In order to elucidate the results from the bi-level program, the second aim of this work is to evaluate the most important pathways for urea production by calculating the weights of all the elementary modes. The elementary modes of the hepatocyte metabolic network are first obtained using FluxAnalyzer [7], which implements the iterative algorithm described by Schuster et al. [8]. There are three modes (mode 3, 27 and 28) that involve the urea production in a total of 32 elementary modes. Since any self-consistent flux distribution can be expressed as a linear combination of elementary modes, the flux distributions obtained by the bi-level program are used to calculate the weights of elementary modes. It is thus determined that more than 70% of urea is produced in mode 27, which includes the TCA cycle and reactions 16, 17 and 43 (as described before), under all of the conditions. The results obtained by the bi-level optimization can be well justified by inspection of this mode. For example, if ornithine secretion is deleted, more ornithine is directed back to TCA cycle producing more urea, as predicted by the optimization model.

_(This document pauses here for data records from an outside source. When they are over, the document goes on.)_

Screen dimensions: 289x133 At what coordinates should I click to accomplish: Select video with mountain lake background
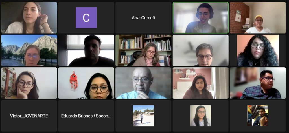click(29, 50)
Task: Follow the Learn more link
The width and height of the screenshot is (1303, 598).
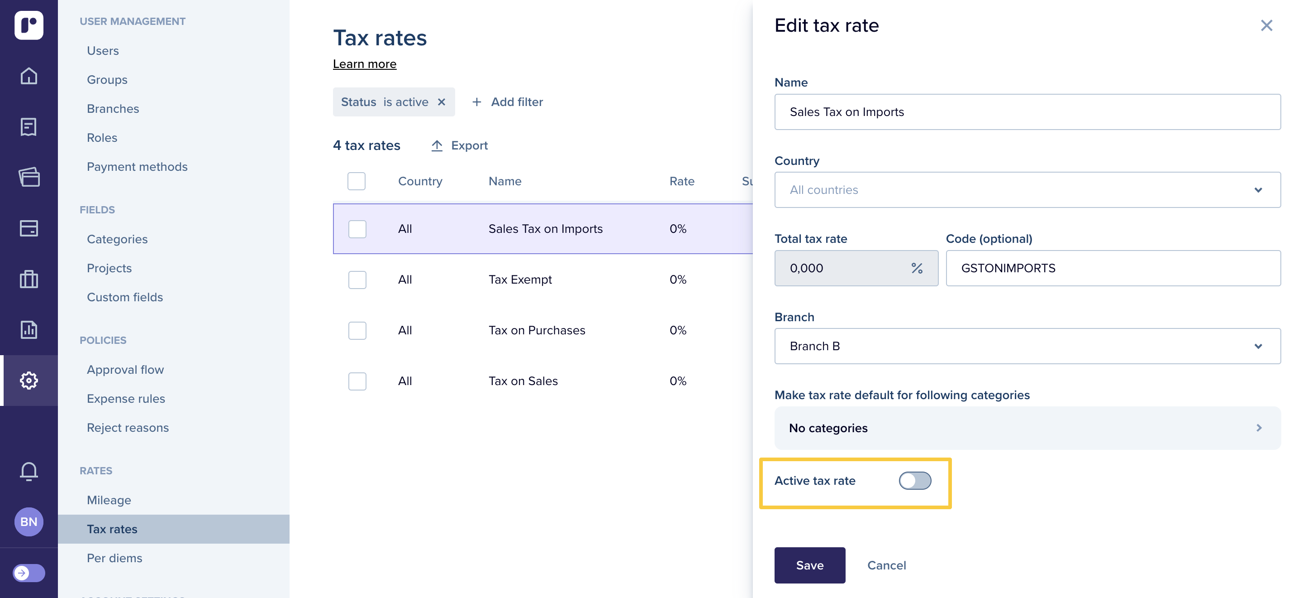Action: pyautogui.click(x=364, y=64)

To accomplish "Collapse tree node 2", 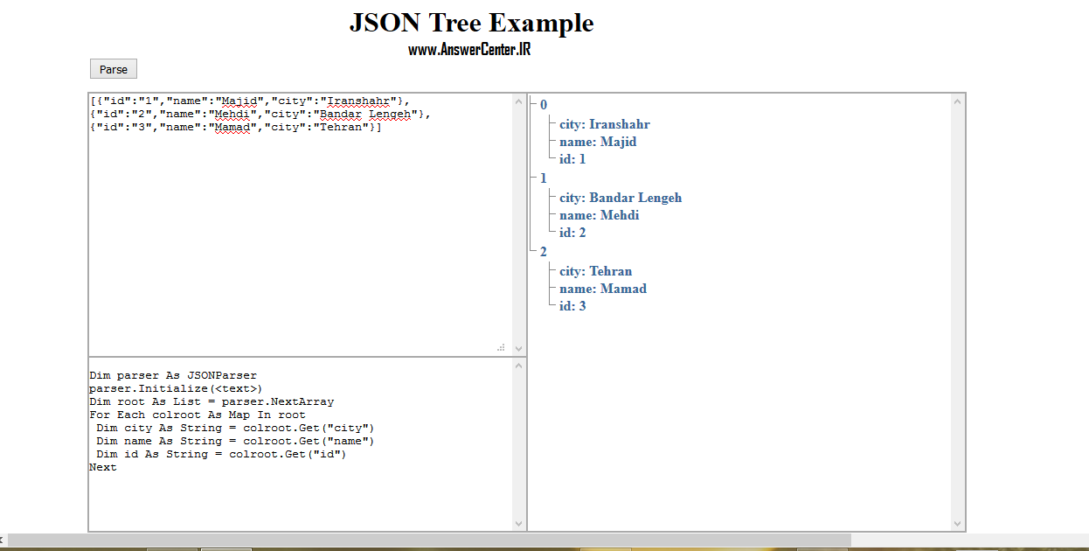I will 543,252.
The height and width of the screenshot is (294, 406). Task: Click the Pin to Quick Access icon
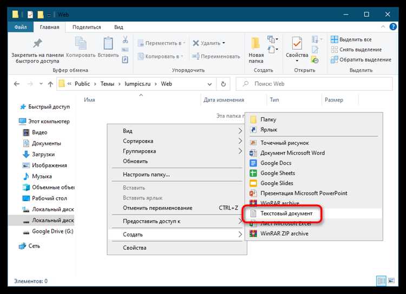37,43
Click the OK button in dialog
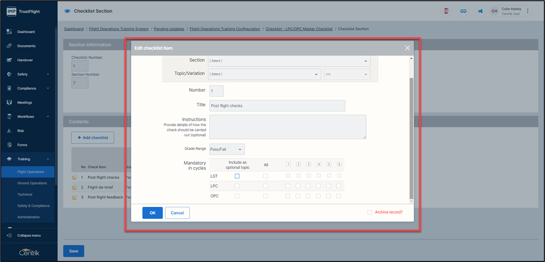The width and height of the screenshot is (545, 262). point(152,213)
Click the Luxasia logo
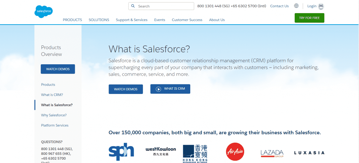 tap(309, 153)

The hepatic central metabolic network considered is complex, involving 45 internal metabolites and 77 reactions. Thus, it may exhibit multiple flux distributions that can fulfill metabolites balances and measured constraints with the same value of urea. By using the MILP program described by Lee, 2000 [3], we found that there exist a number of different fluxes distributions in all of the cultured conditions, which will reveal the various scenarios. It is also determined that a unique solution can be identified by improving the accuracy of some measurements or performing additional measurements. For example, there exist 25 different flux distributions with 40 adjusted fluxes for the LIP_AA condition. But if we can reduce the measurement error of glucose flux and cholesterol ester uptake, and measure the reactions involving glycogen production and tryptophan uptake, only one solution will be obtained, thus reducing the ambiguity of FBA.

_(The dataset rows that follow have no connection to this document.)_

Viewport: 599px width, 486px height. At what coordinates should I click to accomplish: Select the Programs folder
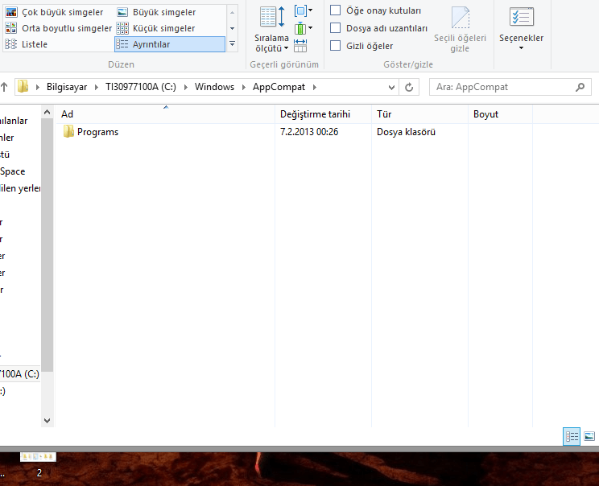(x=97, y=132)
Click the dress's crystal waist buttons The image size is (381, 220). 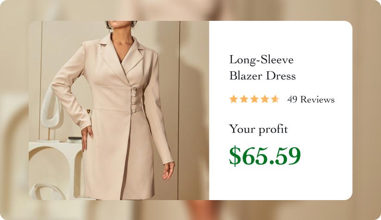[x=133, y=100]
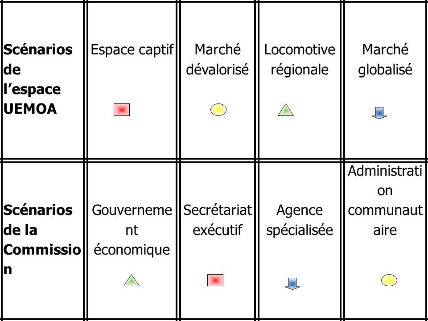
Task: Click the red square under Espace captif
Action: [122, 110]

When multiple deletions are considered simultaneously, which can be achieved using the logic-based mathematical programming approach proposed by Sharma et al., 2005 [5], we calculated the minimal reaction sets required to maintain the mass balance and the maximal value of urea production in the different cultured hepatocytes. We found that the minimal reaction set includes arginine uptake, urea production and ornithine output, which is the same set of reactions involved in the elementary mode 3. Thus although it seems like mode 27 is the pathway most commonly used by the cell to produce urea, alternative routes can be obtained if the target is to minimize the pathways involved.

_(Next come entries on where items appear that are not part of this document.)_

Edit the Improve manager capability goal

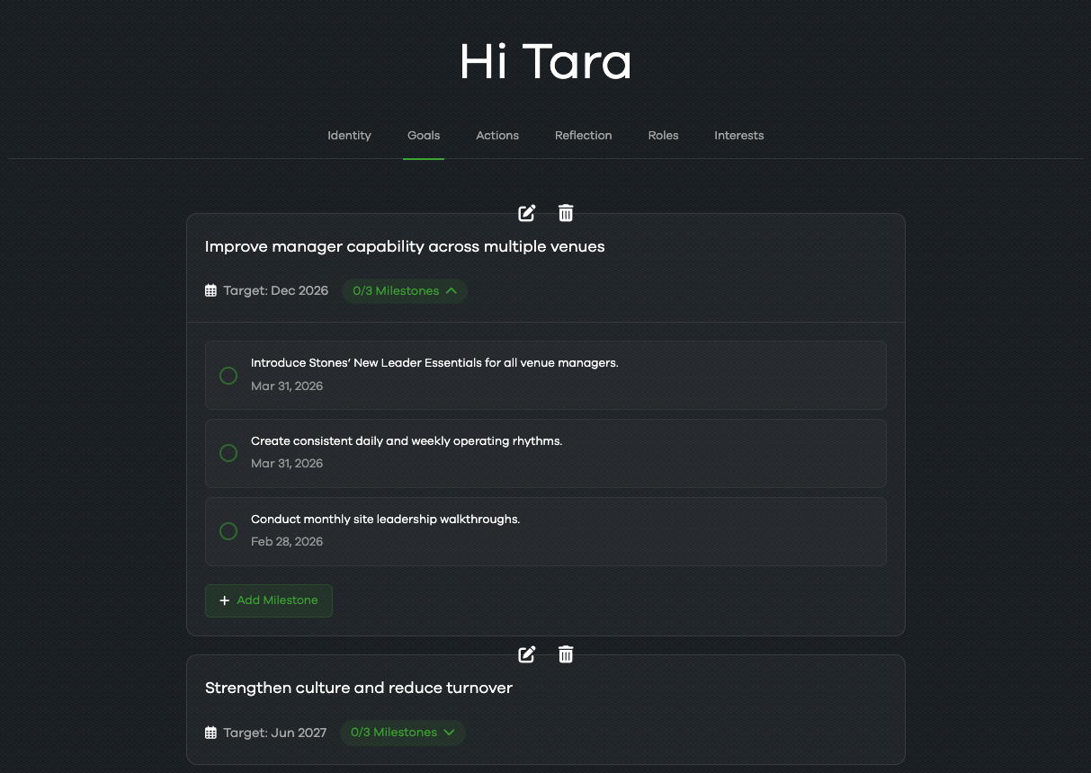click(527, 213)
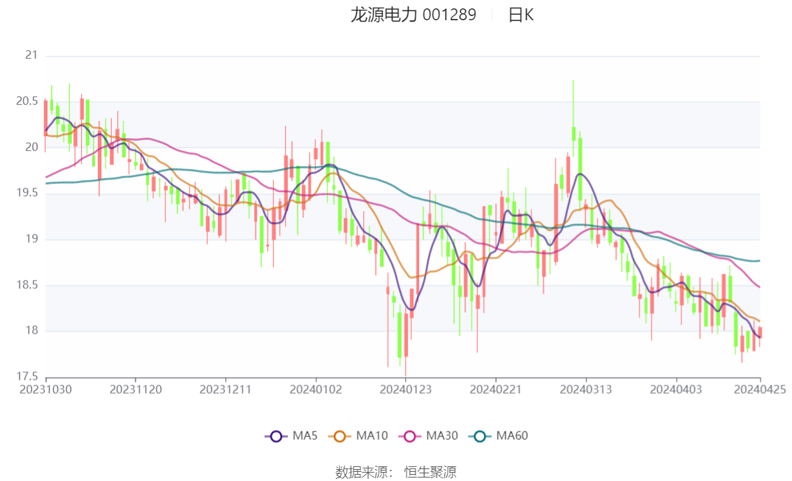Toggle the MA30 pink legend marker
This screenshot has height=481, width=792.
410,436
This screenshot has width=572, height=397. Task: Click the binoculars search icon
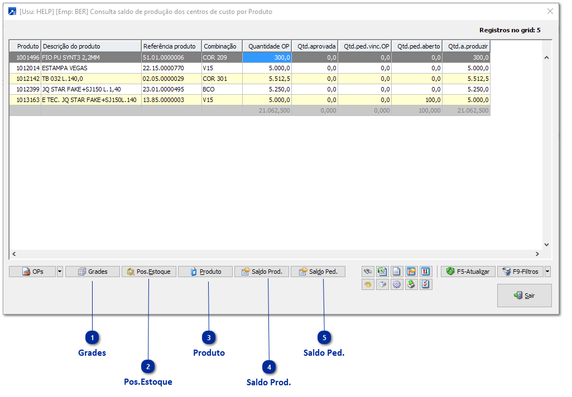click(368, 272)

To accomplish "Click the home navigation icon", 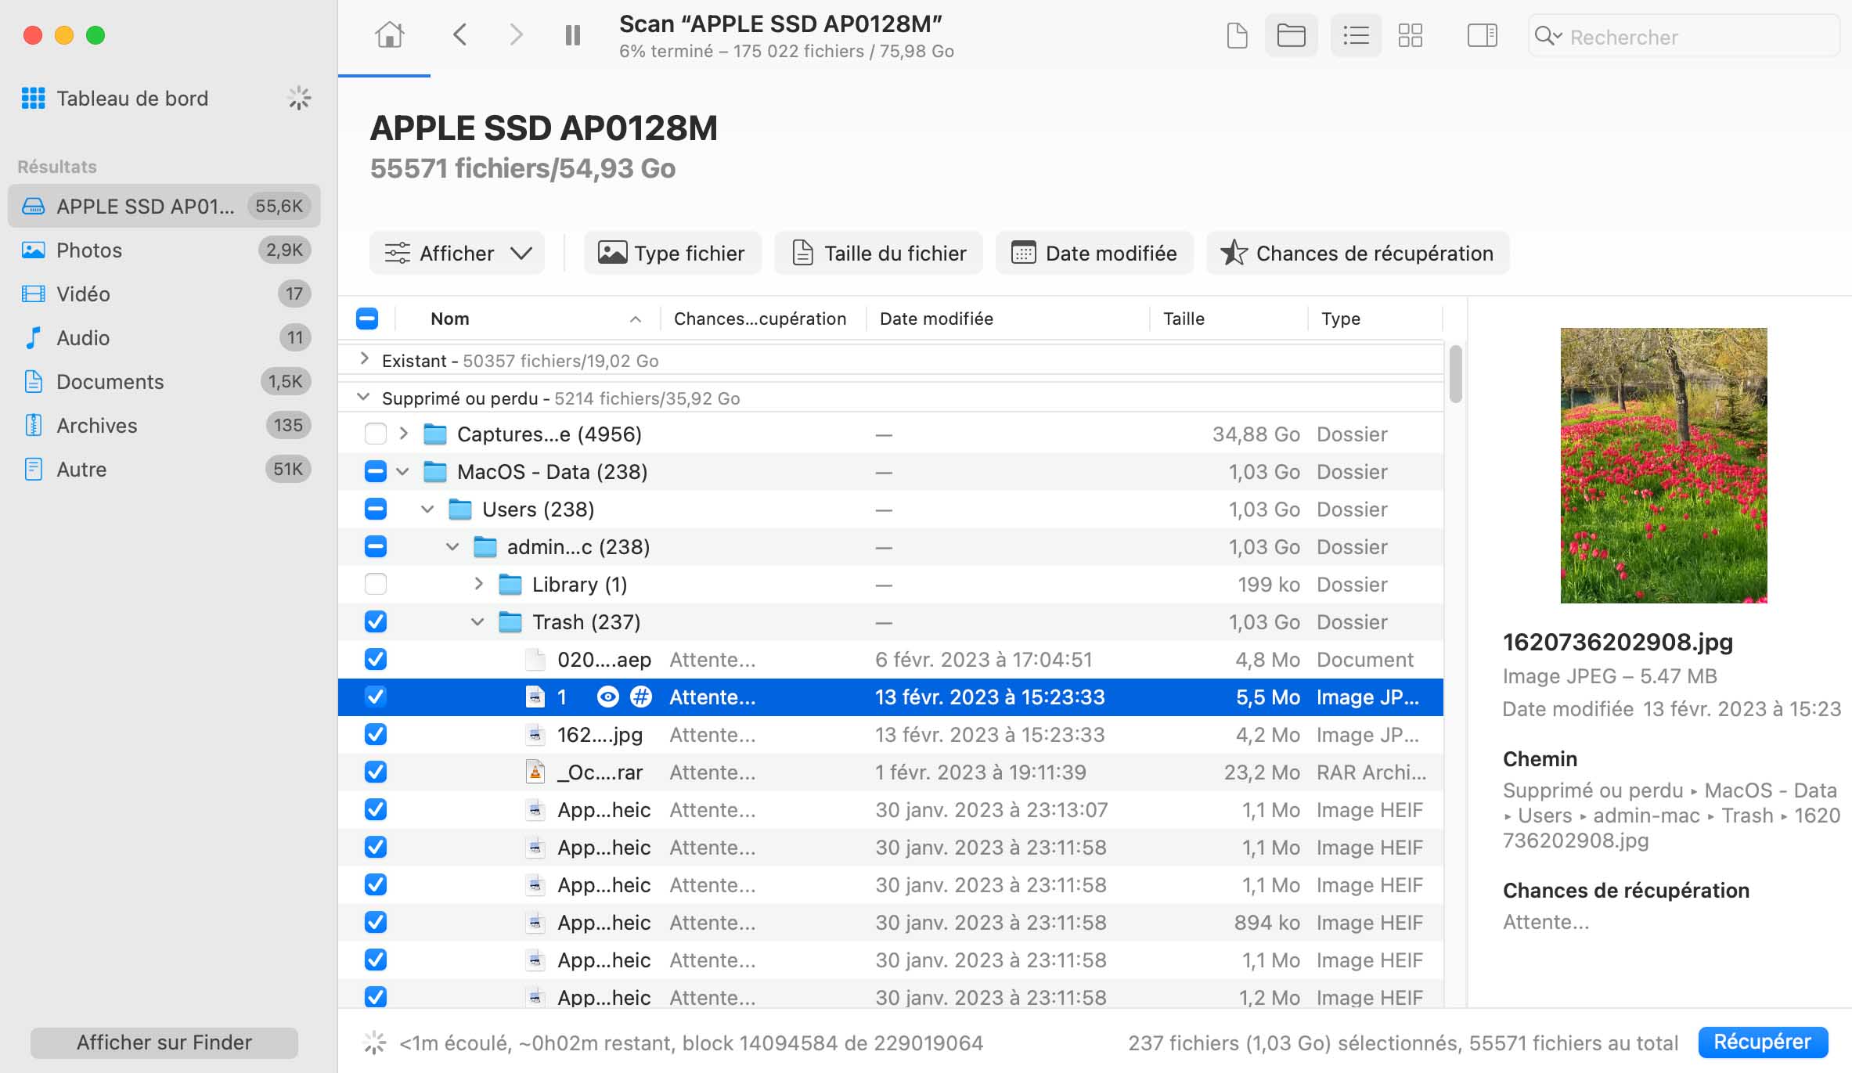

The long-term objective of this work is to determine the conditions that result in the optimum cell functionality that can be used in BAL devices. The computational modeling provides a number of insights that, if experimentally validated, would be of utility in the design and operation of devices based on living hepatocytes. For instance, amino acid supplementation protocols can be tuned based on the results of deletion analysis (“first aim”), and this is trivial to test experimentally. An interesting fundamental question is whether a specific functionality (here, urea production) can be optimized in practice by focusing the flux through a single, most efficient pathway, or rather whether distributing the flux across all available pathways is more effective. Since there are only three pathways (elementary modes) to produce urea in the hepatic metabolic network, each pathway can be modulated, for example using siRNA technology. Thus, by combining computational pathway analysis tools with experimental pathway manipulation tools, we hope to ultimately impart higher and more robust functionality for cultured hepatocytes used in living cell devices.